El profundo conocimiento del cliente como valor diferencial en la labor comercial

Desde hace cinco años, tengo la satisfacción de formar parte del Departamento Comercial de una empresa, Agroponiente, en la que se trabaja codo con codo para profundizar en aspectos como la respuesta rápida, ágil y eficiente a las demandas del cliente, en la calidad del producto como valor a tener en cuenta y a trasladar al mercado, en la rapidez a la hora de solucionar problemas y necesidades del cliente y, en general, en el servicio como forma de entender la relación con él.

Para ello, aspectos como la innovación, el espíritu de servicio, el trabajo en equipo y la permanente formación son elementos fundamentales en nuestra plantilla profesional, son aspectos sobre los que se trabaja en el día a día y de manera constante.

Y además, todos ellos son herramientas que nos permiten conocer de cerca a nuestro cliente, a fin de tener las máximas posibilidades de responder a sus expectativas y maniobrar de manera eficaz e instantánea ante sus necesidades.

Sin embargo, si hablamos de relaciones con el cliente y de elementos que éste tiene en cuenta a la hora de planificar sus compras y tomar sus decisiones comerciales, no vamos a esconder que el precio ocupa un lugar preponderante. No es algo nuevo ni tiene pinta de que vaya a cambiar de manera decisiva.

Cuando las decisiones de compra se toman en función del precio, el margen de maniobra y la capacidad de dar valor a su trabajo disminuye de manera importante para el comercial.

En estos cinco años, he podido conocer de primera mano el esfuerzo de la compañía en trazar líneas para que las relaciones con el cliente se basen en bastantes más aspectos que el precio, sin descuidar éste, por supuesto.

En mi caso, por ejemplo, me ocupo de la comercialización de un producto en nuestras instalaciones centrales, en el Polígono La Redonda, además de estar especializado en clientes del mercado ibérico (nacional y de Portugal).

Como yo, otros compañeros se ocupan de otros países y se especializan en otros productos, a fin de que cada comercial de la empresa posee un dominio profundo y singular del trabajo que realiza, tanto en productos como en zonas de destino.

Porque una de nuestras obligaciones primordiales es la de conocer en todo detalle el estado de los mercados y la evolución de los productos y estar muy cercanos a los clientes, siendo perfectos dominadores de sus demandas y sus gustos, de sus preferencias y de sus procesos, de sus tiempos y de sus prioridades.

Nuestros clientes son conscientes de la calidad con la que se trabaja en Almería en general y en Agroponiente en particular, pero nuestra obligación es trabajar para que todo ello se ajuste al máximo a sus estrategias y demandas.

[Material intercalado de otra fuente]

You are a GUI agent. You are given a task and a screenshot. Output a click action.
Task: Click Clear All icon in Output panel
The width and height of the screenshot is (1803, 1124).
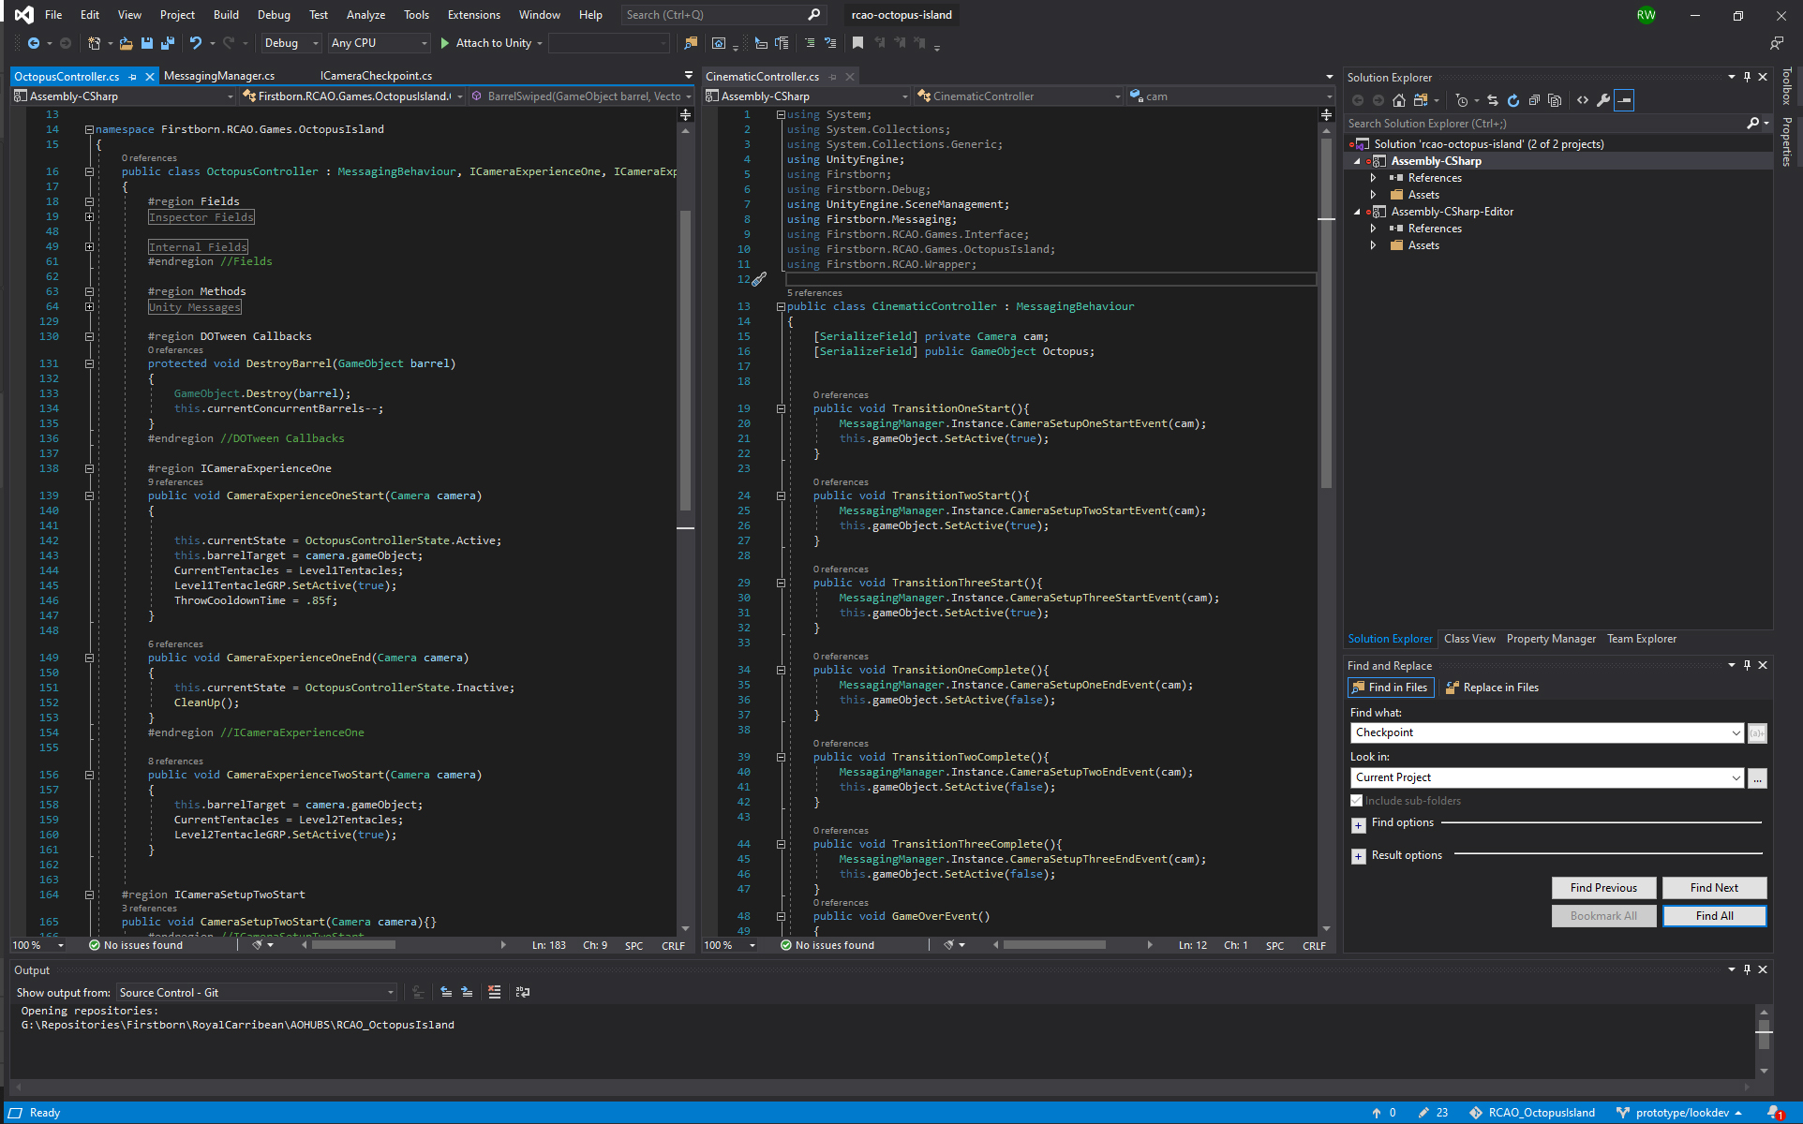494,992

Y así lo hacemos, porque sólo así tenemos posibilidades de obtener una mejor valoración de nuestros productos que, a su vez, es la mejor receta ante situaciones de sobreproducción y saturación de mercados como la actual.

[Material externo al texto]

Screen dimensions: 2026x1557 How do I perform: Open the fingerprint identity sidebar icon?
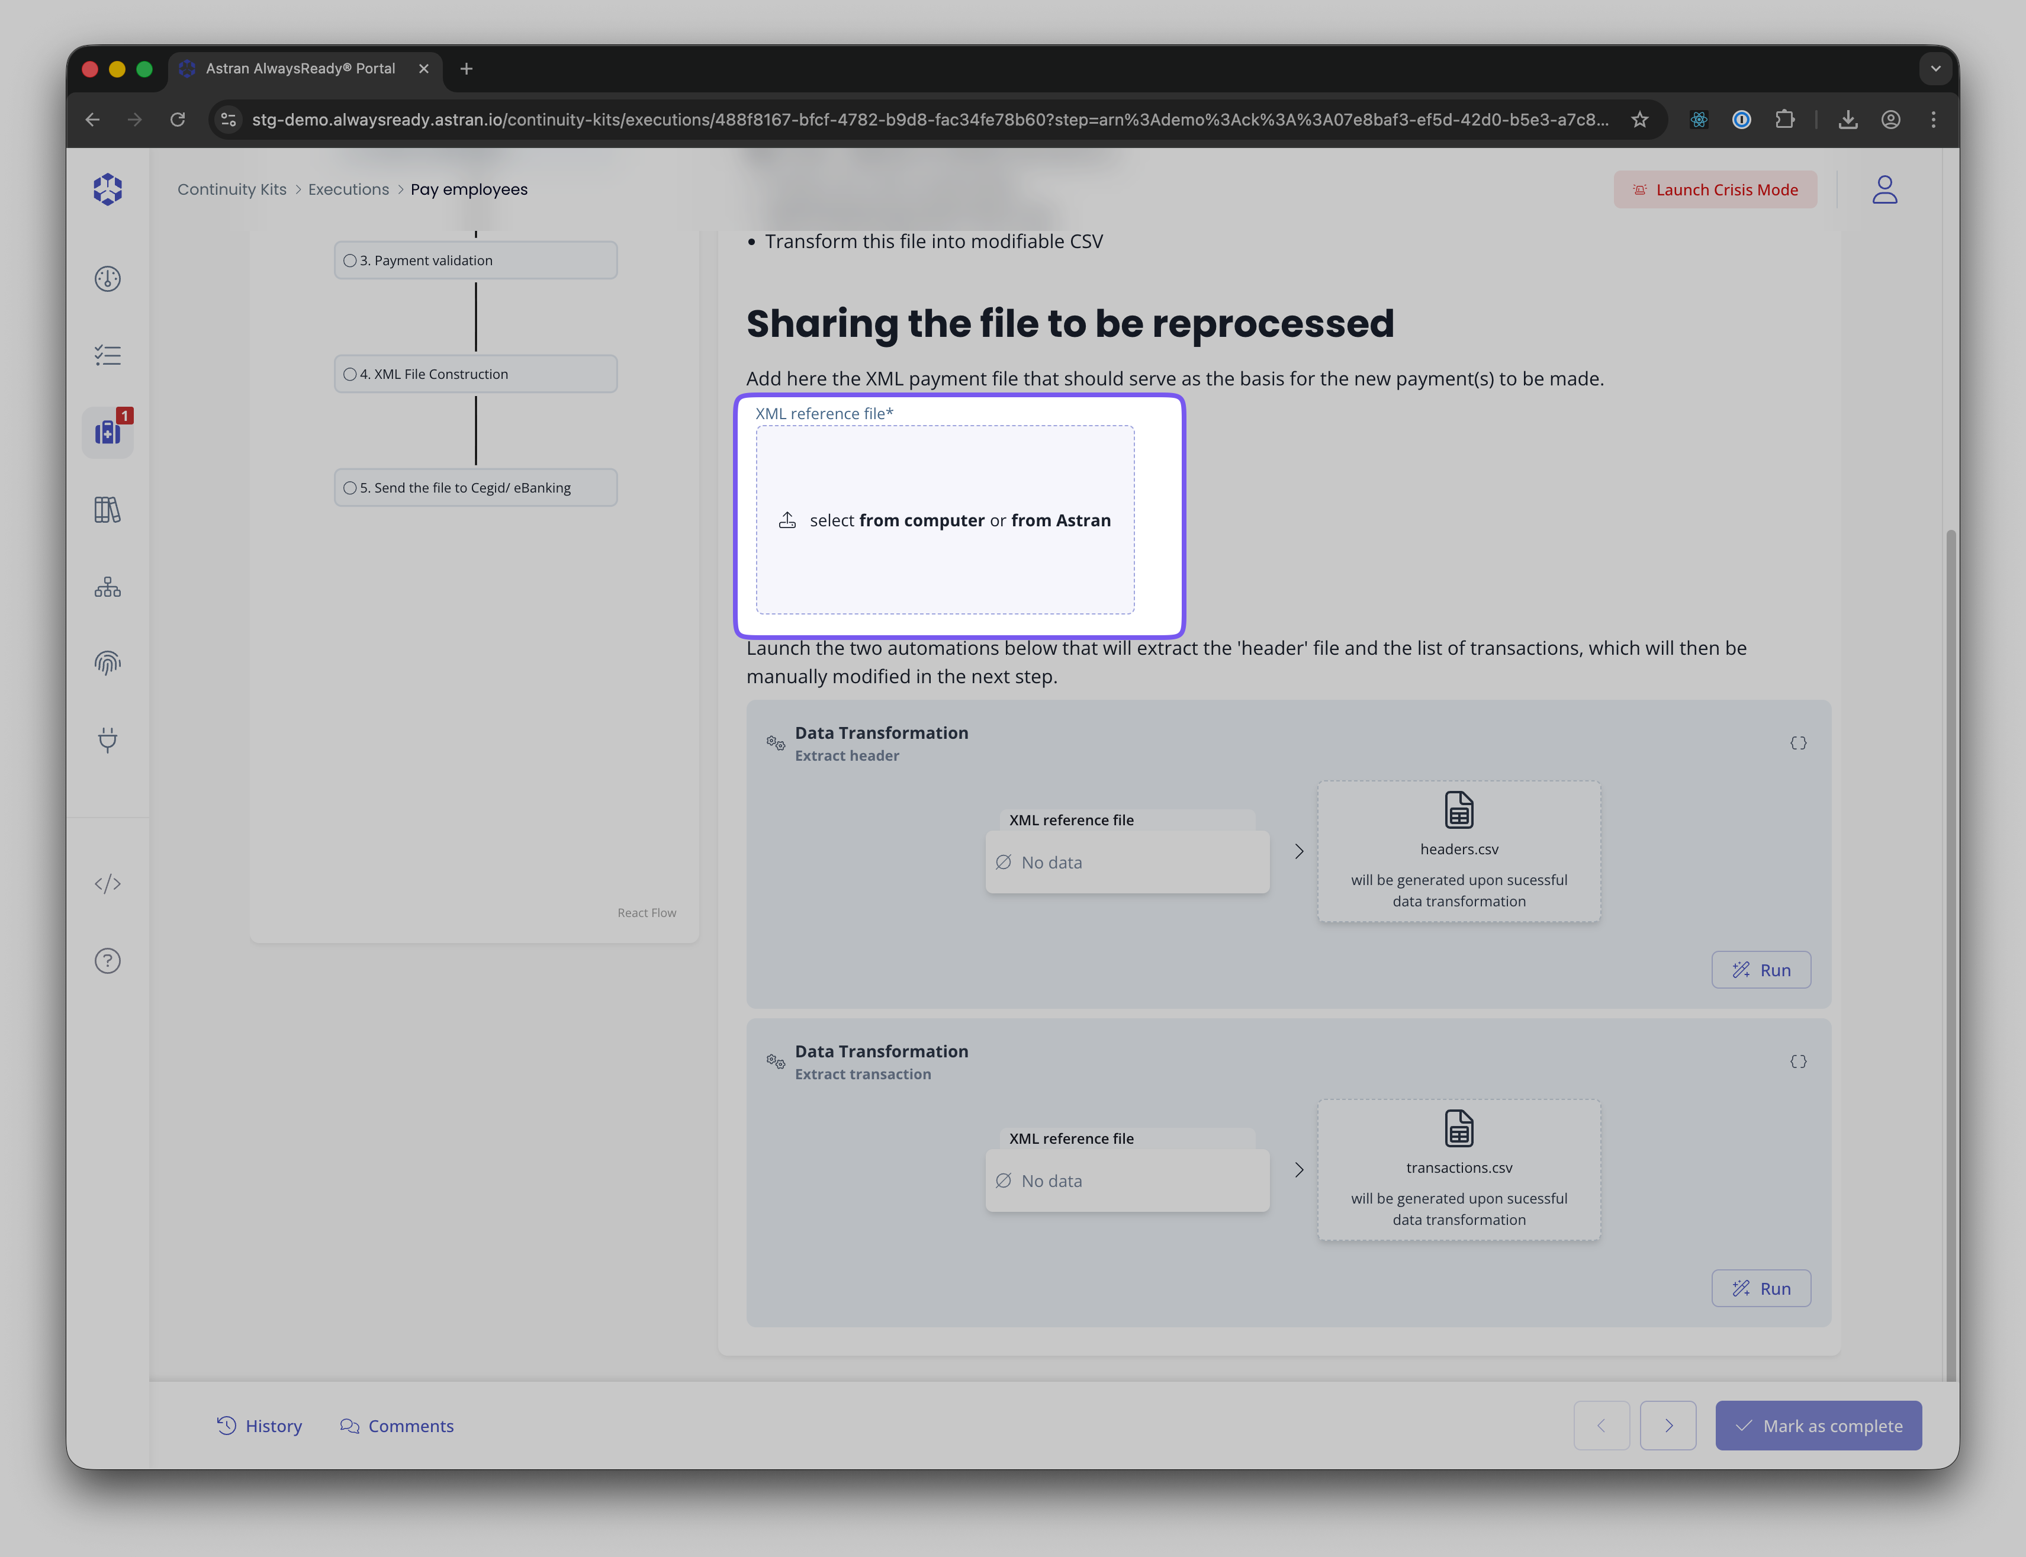pyautogui.click(x=108, y=663)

Como empresa de servicios, nuestra obligación es buscar para el cliente los productos que mejor se adapten a sus necesidades y, al mismo tiempo, encontrar los mercados más adecuados y las mejores valoraciones para nuestros productos. No cabe duda de que tales objetivos sólo se pueden lograr con un profundo conocimiento tanto de la producción como de los mercados.